• Text section:
* * *
Sri Lanka - Pakistan's unsuccessful efforts to mobilize third country investment in CPEC


(MENAFN- Colombo Gazette)

By Suhail Guptil

ISLAMABAD: Despite, Pakistan's efforts to promote China-Pakistan Economic Corridor (CPEC) for third party participation, foreign investors remain reluctant to invest due to a host of factors. They are apparently concerned over the overwhelming Chinese government loans to Pakistan for the CPEC projects, constituting about 20% of the total.

Even in the remaining 80%, Chinese companies have joint stakes. Further, investors are apprehensive about Chinese dominance in Special Economic Zones (SEZ) as in the case of Gwadar Port, where 91% of the revenues generated would go to China, while the Gwadar Port Authority would get only remaining 9% for the next 40 years.

Given China's rising aspirations to be a global power, the investors from third countries are also mindful about the possibility of the Gwadar Port being used by Chinese PLA Navy for logistics purposes.

Country-wise analysis suggests that China along with Hong Kong together contributed 55% of total Foreign Direct investment (FDI) inflow in Pakistan during July-March FY2020-21, with majority of investments going to CPEC. Most of these, especially in energy sector are from China's state -owned enterprises (SOEs) and are backed by Pakistan's sovereign guarantee. Even Saudi Arabia which had a proposal for developing a refinery worth USD 10
billion from Gwadar port city, now has decided to relocate to an industrial hub
near Karachi.

Pakistan's business climate is also unfavorable, notwithstanding the claims of the Pakistan Tehreek-e-Insaaf (PTI) government that business environment has improved. Pakistan scored 55.5 in the World Bank's Doing Business Index scores in 2019, which improved to 61 in 2020 in a scale of 0 – 100, where '100' represents best performance.

This is far less than what the World Bank deems as improved business environment, i.e., a score of 80. Foreign private direct investment in Pakistan is also sluggish due to a variety of
issues including poor infrastructure and policy regime. It witnessed a decline of 28% to USD 1.86 billion during

FY 2020-21 from USD 2.59 billion in FY 2019- 20, according to State Bank of Pakistan. Fareena Mazhar, Secretary of the Pakistan Board of Investment reportedly admitted that“Pakistan has not been receiving the amount of FDI it deserves,” adding that domestic security scenario and energy shortages have been the main concerns among investors in the past.
* * *
• Given information:
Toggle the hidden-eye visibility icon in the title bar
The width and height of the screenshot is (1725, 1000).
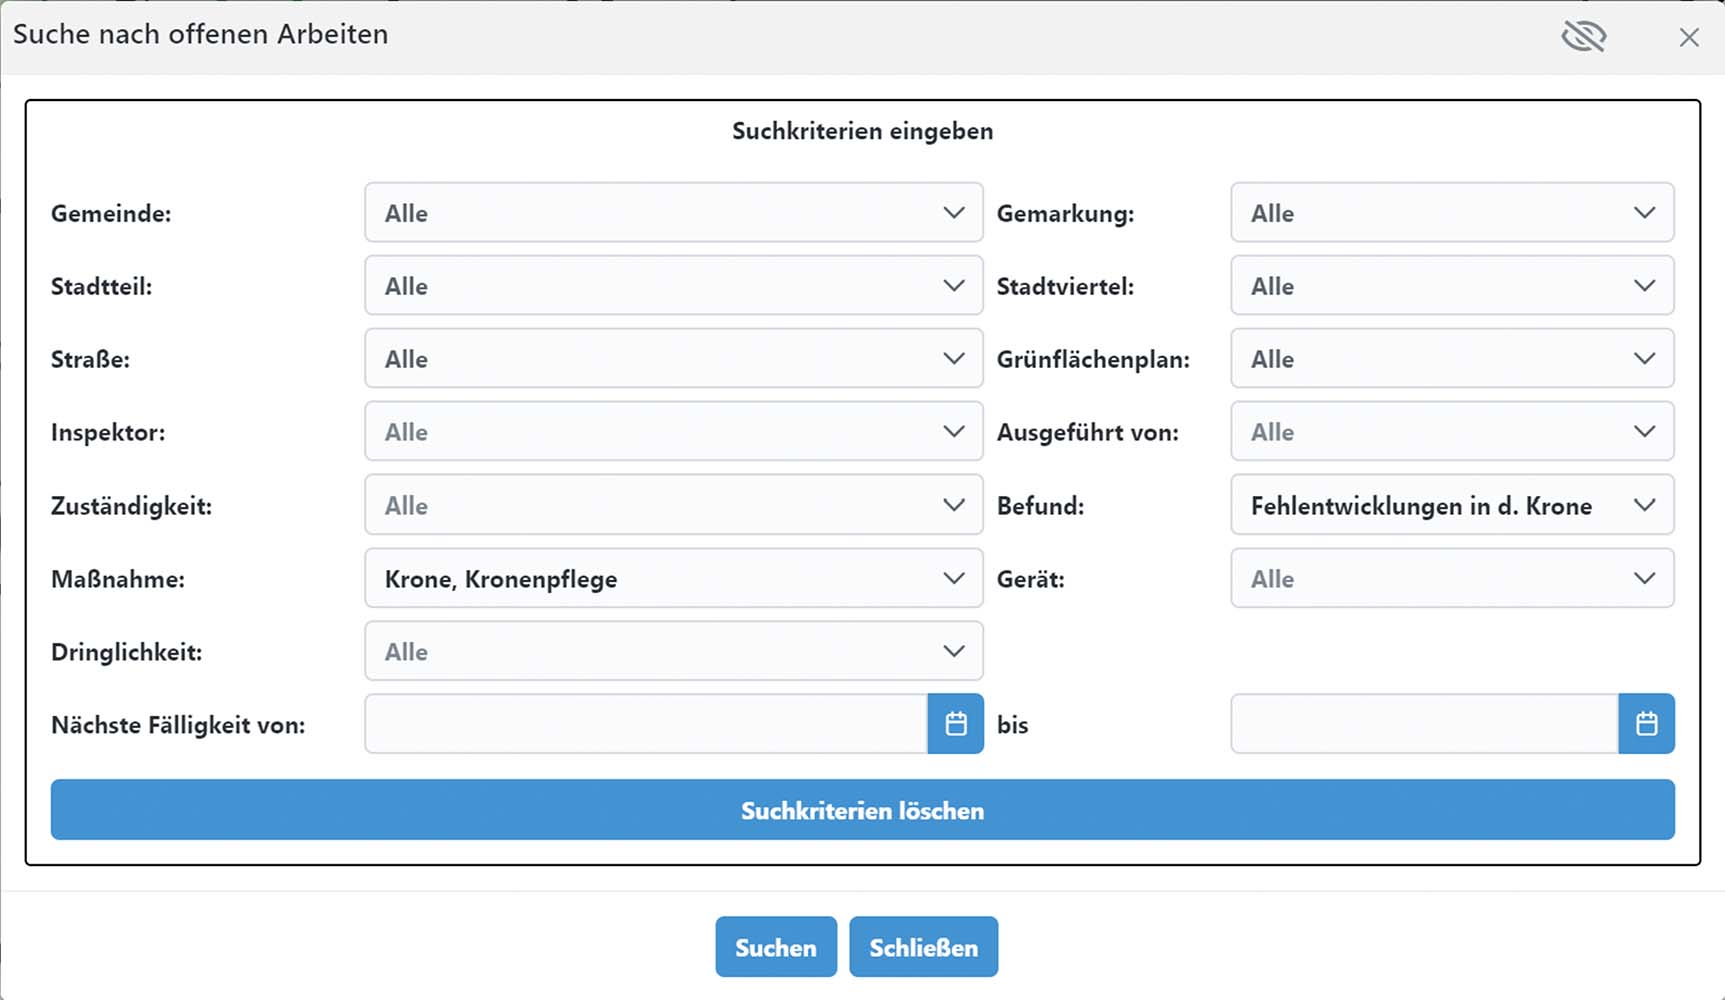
* * *
• Short task A: According to the CPEC article, what share of the revenues generated at Gwadar Port would go to China?
• Short task B: Reproduce the CPEC article word for word between "ISLAMABAD: Despite, Pakistan's" and "of the total.", inclusive.
• Short task C: Resume the CPEC article, starting right after its final sentence.

• Task result A: 91% of the revenues would go to China, for the next 40 years.

• Task result B:
ISLAMABAD: Despite, Pakistan's efforts to promote China-Pakistan Economic Corridor (CPEC) for third party participation, foreign investors remain reluctant to invest due to a host of factors. They are apparently concerned over the overwhelming Chinese government loans to Pakistan for the CPEC projects, constituting about 20% of the total.

• Task result C:
Shortages – power, gas & water – connectivity issues are prevalent even in the Pak SEZs. Though Pakistan's power generation has improved mainly due to CPEC projects, there are distribution issues resulting in power cuts. For example, quoting the recent outage at the disruption of natural gas, Shahid Sattar Executive Direct All Pakistan Textile Mills Association (APTMA), stated that Pakistan's textiles exports would lose USD 250 million in exports as the mills are currently running on 80% of the capacity.

Fragile state of domestic security in Pakistan is another matter of grave concern for foreign investors. The recent mob lynching of a Sri Lankan factory manager in Sialkot on the accusations of blasphemy has re-affirmed rising uncertainty of life and property in Pakistan. The Supreme Court of Pakistan in its verdict in 2019, acquitting Aasia Noreen a Christian woman accused of blasphemy, stated that“…. since 1990, 62 people have been murdered as a result of blasphemy allegation, even before their trial could be conducted in accordance with law”. This indicates non-compliance of the rule of law in the country.

At present, Pak economy has got some solace from its overseas worker's
remittances and textile exports helping to boost its forex reserves.

However, as its debt burden is rising, meeting its debt service obligation is becoming increasingly difficult. Pakistan received USD 12.9 billion in workers remittance while textile exports yielded USD 7.2 billion during July-November, together making up of 93% of forex reserves.

The year 2022 is very crucial as it will decide the course of economic recovery. Islamabad's measures in terms of economic reforms will decide whether the country would get help from the IMF, China and other development partners to avert forex crisis by 2030 or whether it will fall into the same trap as Sri Lanka.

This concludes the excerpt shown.